WHAT THIS TASK INVOLVES ▸
Your answer should repeat exactly the line containing "Where should I click to: Click" and all lines after it through the end of the material below, with no other text.

DATASET RECORDS ▸
################

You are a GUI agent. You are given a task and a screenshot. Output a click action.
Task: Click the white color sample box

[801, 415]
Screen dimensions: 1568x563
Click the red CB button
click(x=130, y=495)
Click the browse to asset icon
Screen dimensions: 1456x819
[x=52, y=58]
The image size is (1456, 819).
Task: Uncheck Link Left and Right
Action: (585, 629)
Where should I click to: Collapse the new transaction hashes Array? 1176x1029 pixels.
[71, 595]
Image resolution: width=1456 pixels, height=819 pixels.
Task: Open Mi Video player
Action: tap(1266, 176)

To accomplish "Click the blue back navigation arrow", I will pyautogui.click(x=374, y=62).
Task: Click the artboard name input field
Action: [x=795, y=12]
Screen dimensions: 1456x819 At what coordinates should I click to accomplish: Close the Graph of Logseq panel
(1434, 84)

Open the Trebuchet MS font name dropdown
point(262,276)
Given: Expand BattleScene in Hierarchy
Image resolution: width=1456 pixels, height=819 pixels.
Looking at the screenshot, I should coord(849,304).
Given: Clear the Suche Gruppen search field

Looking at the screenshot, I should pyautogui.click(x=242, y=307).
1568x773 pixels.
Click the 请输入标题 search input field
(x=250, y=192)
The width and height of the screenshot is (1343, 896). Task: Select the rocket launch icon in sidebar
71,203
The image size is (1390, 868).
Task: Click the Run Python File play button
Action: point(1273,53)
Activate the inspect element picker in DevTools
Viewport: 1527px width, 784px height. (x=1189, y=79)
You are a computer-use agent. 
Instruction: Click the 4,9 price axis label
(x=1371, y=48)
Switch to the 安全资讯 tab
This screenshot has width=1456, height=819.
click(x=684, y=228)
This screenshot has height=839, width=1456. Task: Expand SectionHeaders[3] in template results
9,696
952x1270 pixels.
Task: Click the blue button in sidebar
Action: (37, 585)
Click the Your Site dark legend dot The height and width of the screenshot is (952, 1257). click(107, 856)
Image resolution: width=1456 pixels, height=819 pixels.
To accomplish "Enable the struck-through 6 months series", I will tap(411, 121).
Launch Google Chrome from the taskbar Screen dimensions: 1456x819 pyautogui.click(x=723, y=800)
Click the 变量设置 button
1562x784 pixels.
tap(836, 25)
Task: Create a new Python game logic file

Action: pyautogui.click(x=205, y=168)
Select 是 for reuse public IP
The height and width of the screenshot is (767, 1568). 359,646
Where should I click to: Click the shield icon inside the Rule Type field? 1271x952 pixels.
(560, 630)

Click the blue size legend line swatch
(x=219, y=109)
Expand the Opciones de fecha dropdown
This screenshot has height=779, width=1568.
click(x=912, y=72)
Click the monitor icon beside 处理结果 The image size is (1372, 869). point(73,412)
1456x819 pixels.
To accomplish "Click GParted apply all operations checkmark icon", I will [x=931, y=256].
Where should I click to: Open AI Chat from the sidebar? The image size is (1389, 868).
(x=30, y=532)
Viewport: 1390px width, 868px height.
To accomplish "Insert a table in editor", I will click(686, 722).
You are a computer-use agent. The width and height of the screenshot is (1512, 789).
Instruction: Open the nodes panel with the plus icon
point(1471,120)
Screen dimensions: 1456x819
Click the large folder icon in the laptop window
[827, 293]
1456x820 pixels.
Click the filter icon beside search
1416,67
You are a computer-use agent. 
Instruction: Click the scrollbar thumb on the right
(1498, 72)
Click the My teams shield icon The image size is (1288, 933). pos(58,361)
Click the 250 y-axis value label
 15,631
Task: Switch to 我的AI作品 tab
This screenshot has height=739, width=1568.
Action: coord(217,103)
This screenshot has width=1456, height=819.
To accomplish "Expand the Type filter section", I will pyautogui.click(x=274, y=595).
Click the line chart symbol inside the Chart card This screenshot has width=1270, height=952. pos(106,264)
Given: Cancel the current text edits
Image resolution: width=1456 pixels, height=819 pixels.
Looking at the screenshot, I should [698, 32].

################

EXERCISE OUTPUT ▸
Where should I click to: Click the shield icon inside the Rule Type field? 1271x952 pixels.
(560, 630)

Click the blue size legend line swatch
(x=219, y=109)
Expand the Opciones de fecha dropdown
This screenshot has height=779, width=1568.
click(x=912, y=72)
Click the monitor icon beside 处理结果 The image size is (1372, 869). point(73,412)
1456x819 pixels.
To accomplish "Click GParted apply all operations checkmark icon", I will [x=931, y=256].
Where should I click to: Open AI Chat from the sidebar? The image size is (1389, 868).
(x=30, y=532)
Viewport: 1390px width, 868px height.
To accomplish "Insert a table in editor", I will click(686, 722).
You are a computer-use agent. The width and height of the screenshot is (1512, 789).
Instruction: Open the nodes panel with the plus icon
point(1471,120)
Screen dimensions: 1456x819
Click the large folder icon in the laptop window
[827, 293]
1456x820 pixels.
Click the filter icon beside search
1416,67
You are a computer-use agent. 
Instruction: Click the scrollbar thumb on the right
(1498, 72)
Click the My teams shield icon The image size is (1288, 933). pos(58,361)
Click the 250 y-axis value label
 15,631
Task: Switch to 我的AI作品 tab
This screenshot has height=739, width=1568.
Action: coord(217,103)
This screenshot has width=1456, height=819.
To accomplish "Expand the Type filter section", I will pyautogui.click(x=274, y=595).
Click the line chart symbol inside the Chart card This screenshot has width=1270, height=952. pos(106,264)
Given: Cancel the current text edits
Image resolution: width=1456 pixels, height=819 pixels.
Looking at the screenshot, I should [698, 32].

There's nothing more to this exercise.